Un viejo amigo, poeta de cierto renombre, fue una vez a presentar un libro en un centro cultural de Bilbao. Después de recitar sus versos y responder a preguntas de los asistentes en un clima de grata complicidad, alguien le pidió su opinión sobre la buena marcha del Athletic en la liga. Toda la magia del encuentro se vino abajo cuando él dijo inadvertidamente "el Bilbao". Al instante vio cómo las sonrisas se tornaban muecas de disgusto y lo que estaba siendo un encuentro cordial acabó en una fría desbandada. Había caído en la trampa de los shibboleths. Según la Biblia, los galaaditas que habían conquistado las orillas del Jordán obligaban a quienes pretendían cruzar el río a decir la palabra shibboleth, que sus enemigos efrainitas no sabían pronunciar correctamente. Cuando la mala pronunciación delataba a alguno de ellos, era ejecutado en el mismo vado. El lenguaje es una hermosa herramienta de comunicación que con frecuencia actúa de arma de segregación. 

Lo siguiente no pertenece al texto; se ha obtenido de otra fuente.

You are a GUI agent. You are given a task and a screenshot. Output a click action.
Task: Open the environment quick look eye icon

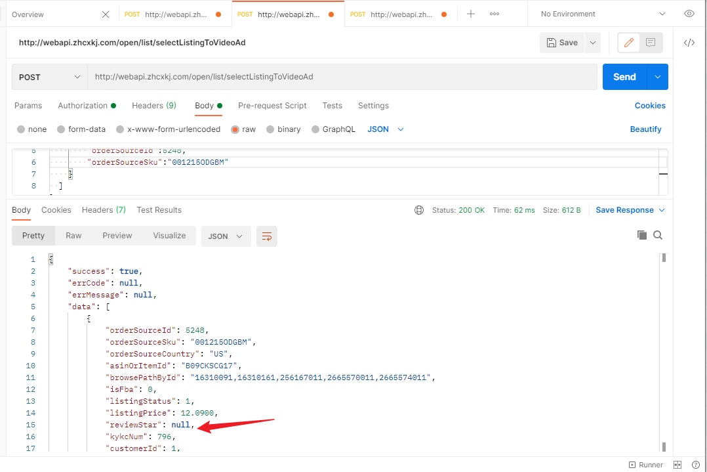pyautogui.click(x=689, y=14)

Hay en nuestro léxico cotidiano un buen número de voces que funcionan como marcas de identidad y de pertenencia. Un término, un dicho, una construcción gramatical o un simple sonido emitido de una determinada manera te pueden identificar como miembro de un bando sin necesidad de hablar un idioma diferente. Entre decir "España" o decir "el estado" hay una línea de separación más nítida que declararse de izquierdas o de derechas. Para algunos conservadores, poner tilde al adverbio "solo" es un gesto tan gallardo como honrar a Viriato. Con emplear sin tasa dobletes inclusivos logra cualquier diputado pasar por progresista. De la misma manera que al elegir la ropa unos optan por el fachaleco y otros por la kufiya, las palabras usadas como insignias en la solapa, como salvoconductos tribales o certificados de ortodoxia delimitan el nosotros y el ellos, nos integran en el grupo, abren y cierran puertas, nos definen como sospechosos efrainitas o como galaaditas de fiar. Son los shibboleths o chiboletes, como los llamó Unamuno. Su fuerza es inmensa, y se esconden hasta en las decisiones verbales más insignificantes. Si no lo creen, prueben a decir "el Osasuna", con el artículo preceptivo, en círculos 'rojillos' (o sea, en cualquier rincón de este mapa) sin resultar lapidados.